Christianity started coming to Spain in the 1st Century, beginning with St. Paul. In Romans 15:23 – 24, Paul wrote: But now I am finished with my work here. I have been wanting to come and visit you for many years.  hope I can now. I am making plans to go to the country of Spain. On my way there I will stop and visit you. After I have had the joy of visiting you for awhile, you can help me on my way again
Pilgrimage practically started here.  

In the 3rd Century, the Spanish church was already well-established and for more then 1000 years after that it remained utterly independent from Rome.  The church had distinct laws and liturgies, called the Mozarabic liturgy, something which is continuedin the rite today if you come to celebrate with us on Sunday.  In the 16th Century, during the Reformation, there was an attempt to rebuild the Church of Spain again, but these efforts failed at the hand of the Inquisition.  Then something most astonishing happened in 1868.  A group of priests from the Catholic Church decided to start an Episcopal church here.  This may have been one of the few cases of indigenous Anglicanism, without an whiff of a colonial implant.  In 1880, Reverend Cabrera was selected the first bishop of the Spanish Episcopal Church and was consecrated by three bishops from the Church of Ireland.

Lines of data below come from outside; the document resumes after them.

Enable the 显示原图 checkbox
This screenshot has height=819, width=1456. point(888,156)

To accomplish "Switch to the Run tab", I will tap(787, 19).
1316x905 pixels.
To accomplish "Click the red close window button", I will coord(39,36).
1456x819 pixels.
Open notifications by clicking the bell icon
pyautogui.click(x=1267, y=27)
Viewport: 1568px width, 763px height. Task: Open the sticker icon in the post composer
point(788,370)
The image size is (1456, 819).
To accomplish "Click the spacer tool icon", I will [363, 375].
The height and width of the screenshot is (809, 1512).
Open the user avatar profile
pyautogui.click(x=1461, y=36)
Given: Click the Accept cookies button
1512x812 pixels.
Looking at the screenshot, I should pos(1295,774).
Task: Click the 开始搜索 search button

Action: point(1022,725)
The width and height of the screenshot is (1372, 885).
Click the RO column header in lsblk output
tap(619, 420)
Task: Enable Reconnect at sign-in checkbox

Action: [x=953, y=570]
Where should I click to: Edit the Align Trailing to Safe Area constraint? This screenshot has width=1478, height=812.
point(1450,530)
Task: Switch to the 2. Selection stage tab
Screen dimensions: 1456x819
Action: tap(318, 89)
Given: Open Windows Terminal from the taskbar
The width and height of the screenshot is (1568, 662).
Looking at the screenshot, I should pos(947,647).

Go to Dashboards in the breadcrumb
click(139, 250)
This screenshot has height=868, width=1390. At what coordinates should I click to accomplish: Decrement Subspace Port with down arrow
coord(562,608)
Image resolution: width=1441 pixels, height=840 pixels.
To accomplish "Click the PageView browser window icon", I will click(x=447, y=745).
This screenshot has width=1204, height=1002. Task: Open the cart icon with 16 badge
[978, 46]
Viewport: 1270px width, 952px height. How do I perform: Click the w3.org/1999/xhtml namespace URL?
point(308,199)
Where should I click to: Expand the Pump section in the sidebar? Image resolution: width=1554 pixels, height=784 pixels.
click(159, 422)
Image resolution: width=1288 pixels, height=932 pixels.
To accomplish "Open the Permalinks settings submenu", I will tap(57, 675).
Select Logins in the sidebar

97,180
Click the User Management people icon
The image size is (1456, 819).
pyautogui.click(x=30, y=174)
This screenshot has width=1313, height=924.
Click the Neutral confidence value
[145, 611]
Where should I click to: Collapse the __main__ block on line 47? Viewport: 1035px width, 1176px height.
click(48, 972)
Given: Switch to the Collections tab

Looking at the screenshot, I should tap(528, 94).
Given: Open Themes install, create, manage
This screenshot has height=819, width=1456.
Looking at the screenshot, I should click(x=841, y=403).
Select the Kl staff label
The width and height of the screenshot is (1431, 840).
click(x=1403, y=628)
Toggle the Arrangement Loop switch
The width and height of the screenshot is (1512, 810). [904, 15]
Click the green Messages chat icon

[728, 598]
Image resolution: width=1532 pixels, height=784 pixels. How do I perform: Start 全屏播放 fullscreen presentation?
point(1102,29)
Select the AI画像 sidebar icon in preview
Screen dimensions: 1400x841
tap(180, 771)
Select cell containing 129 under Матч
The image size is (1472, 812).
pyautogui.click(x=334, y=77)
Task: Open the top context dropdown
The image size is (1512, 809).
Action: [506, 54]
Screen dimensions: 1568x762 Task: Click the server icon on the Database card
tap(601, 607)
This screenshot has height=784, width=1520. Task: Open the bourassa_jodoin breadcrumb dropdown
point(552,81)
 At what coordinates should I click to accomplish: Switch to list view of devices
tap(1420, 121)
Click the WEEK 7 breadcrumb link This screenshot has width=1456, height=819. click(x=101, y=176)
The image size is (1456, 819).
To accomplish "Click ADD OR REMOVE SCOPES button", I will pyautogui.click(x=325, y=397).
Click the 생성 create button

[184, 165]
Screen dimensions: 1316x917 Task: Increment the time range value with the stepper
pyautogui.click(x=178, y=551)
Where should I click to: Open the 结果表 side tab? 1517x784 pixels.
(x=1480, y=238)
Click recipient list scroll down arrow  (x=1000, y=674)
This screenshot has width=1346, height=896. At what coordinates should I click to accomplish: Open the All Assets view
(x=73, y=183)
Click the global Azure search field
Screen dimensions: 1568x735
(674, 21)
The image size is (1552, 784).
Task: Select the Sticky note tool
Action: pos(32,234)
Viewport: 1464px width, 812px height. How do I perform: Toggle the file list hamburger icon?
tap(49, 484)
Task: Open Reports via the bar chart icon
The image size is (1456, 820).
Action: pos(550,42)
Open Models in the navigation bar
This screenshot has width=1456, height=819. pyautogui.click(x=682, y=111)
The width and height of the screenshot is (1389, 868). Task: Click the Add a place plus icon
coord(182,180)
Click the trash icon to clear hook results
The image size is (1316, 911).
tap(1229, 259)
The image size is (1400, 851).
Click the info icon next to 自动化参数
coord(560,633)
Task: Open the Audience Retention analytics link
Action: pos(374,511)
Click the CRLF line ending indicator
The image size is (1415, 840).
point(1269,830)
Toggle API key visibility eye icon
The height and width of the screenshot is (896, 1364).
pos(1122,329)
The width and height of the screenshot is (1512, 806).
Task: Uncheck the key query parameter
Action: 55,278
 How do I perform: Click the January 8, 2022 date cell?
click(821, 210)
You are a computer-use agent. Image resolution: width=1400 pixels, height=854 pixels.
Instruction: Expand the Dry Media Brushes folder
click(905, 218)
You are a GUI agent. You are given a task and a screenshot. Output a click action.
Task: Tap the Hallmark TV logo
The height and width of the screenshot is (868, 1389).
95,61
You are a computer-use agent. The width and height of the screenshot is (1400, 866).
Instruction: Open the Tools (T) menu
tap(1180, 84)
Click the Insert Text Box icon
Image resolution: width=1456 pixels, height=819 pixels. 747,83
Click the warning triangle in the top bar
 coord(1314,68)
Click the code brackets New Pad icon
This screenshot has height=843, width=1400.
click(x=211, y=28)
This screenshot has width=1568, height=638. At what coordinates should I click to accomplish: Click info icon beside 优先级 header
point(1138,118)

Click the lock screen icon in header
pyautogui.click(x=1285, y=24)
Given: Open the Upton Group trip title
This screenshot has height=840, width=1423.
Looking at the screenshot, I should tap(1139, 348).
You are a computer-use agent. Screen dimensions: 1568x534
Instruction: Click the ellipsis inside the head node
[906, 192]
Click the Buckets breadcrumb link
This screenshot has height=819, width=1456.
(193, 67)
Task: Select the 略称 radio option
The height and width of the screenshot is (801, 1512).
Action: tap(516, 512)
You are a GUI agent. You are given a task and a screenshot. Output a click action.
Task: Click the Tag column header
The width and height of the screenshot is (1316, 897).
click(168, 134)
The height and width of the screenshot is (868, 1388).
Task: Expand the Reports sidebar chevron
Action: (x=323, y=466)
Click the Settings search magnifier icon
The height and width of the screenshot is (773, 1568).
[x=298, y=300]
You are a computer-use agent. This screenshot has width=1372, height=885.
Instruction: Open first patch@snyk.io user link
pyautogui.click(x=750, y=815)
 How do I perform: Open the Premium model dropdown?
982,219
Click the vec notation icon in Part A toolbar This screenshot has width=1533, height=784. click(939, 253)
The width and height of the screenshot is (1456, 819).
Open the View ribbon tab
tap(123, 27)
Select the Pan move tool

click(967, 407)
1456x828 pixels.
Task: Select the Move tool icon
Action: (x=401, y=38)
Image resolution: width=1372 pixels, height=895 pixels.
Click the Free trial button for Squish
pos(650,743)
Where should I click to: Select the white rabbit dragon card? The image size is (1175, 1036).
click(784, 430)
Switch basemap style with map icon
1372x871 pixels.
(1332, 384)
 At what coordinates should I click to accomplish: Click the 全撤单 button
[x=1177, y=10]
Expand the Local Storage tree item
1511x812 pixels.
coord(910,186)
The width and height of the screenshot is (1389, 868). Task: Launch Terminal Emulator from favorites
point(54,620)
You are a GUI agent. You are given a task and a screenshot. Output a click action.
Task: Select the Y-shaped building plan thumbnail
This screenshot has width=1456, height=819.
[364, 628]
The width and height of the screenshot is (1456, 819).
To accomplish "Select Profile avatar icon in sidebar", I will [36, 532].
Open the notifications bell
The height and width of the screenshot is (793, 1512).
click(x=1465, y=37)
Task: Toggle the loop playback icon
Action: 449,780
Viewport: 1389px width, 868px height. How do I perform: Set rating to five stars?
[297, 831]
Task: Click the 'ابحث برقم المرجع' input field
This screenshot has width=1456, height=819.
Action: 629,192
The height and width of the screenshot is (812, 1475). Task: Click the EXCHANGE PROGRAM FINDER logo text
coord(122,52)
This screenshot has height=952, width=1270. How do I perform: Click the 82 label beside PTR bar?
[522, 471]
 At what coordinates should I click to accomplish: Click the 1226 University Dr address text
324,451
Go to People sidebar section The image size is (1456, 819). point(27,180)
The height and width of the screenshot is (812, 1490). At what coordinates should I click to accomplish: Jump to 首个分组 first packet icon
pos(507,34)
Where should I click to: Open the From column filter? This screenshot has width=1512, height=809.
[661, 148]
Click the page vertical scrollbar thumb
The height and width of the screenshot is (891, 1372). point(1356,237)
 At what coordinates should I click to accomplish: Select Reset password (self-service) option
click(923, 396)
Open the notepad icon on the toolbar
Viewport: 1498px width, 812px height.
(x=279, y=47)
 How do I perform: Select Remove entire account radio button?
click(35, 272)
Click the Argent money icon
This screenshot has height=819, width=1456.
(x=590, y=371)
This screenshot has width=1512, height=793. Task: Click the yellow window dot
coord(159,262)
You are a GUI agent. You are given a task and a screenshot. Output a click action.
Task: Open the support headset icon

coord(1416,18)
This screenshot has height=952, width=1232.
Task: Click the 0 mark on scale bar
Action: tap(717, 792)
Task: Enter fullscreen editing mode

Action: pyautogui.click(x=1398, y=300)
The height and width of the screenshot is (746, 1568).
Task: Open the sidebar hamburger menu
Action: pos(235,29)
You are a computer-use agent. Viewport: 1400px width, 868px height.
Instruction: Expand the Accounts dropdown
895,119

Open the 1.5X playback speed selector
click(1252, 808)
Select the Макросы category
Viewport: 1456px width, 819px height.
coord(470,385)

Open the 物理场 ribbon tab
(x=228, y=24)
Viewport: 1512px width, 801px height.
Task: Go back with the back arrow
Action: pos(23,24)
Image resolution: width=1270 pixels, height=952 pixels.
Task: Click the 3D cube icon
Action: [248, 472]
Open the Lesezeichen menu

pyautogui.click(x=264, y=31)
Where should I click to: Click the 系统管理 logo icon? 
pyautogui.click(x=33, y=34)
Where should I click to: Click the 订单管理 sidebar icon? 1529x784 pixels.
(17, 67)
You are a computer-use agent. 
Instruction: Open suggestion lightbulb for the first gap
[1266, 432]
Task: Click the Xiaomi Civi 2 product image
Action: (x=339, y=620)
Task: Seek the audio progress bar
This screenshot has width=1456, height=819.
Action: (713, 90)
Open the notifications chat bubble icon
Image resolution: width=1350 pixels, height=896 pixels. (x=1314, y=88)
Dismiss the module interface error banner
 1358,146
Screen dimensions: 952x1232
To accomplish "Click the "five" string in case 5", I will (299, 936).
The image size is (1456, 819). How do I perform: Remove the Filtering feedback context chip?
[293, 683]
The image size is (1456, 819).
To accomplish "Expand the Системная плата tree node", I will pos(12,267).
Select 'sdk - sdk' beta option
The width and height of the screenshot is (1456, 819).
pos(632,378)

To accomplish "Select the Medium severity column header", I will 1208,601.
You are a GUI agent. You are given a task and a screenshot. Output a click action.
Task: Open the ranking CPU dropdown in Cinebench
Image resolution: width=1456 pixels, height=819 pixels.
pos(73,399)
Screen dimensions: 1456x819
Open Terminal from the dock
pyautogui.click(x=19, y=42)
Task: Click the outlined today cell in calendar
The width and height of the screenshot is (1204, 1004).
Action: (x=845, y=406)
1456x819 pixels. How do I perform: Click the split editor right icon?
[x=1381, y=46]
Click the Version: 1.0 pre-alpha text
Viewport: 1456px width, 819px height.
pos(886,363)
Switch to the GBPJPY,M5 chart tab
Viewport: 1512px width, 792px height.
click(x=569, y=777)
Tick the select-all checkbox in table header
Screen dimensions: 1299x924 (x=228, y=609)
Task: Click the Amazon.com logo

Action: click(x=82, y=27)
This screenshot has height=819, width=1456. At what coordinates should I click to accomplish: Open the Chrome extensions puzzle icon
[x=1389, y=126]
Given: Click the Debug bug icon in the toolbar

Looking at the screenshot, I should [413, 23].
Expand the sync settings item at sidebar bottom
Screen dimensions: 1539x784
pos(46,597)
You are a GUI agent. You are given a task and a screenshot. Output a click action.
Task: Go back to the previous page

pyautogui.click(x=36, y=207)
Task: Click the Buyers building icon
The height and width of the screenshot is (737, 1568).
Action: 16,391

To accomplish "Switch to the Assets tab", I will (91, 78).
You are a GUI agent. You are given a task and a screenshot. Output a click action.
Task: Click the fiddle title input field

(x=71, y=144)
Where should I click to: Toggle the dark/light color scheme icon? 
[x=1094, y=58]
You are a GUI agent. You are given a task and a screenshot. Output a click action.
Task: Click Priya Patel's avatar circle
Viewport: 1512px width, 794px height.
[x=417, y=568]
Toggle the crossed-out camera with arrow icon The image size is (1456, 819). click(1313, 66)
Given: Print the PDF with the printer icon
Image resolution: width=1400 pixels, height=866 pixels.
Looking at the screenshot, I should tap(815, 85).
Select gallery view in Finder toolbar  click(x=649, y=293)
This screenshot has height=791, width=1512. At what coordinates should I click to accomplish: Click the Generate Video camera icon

1936.  Civil War in Spain and General

Franco was not a fan of the Protestant. 
Three of our priests were immediately taken out and shot.  The church essentially shut down.  In 1954, Reverend Molina was consecrated bishop by the Archbishop of Dublin and two bishops from the United States.  Franco died in 1975 and Spain once more returned to democracy and the Church began to breath once more.  It was not until 1980 that the church was fully integrated into the Anglican Communion.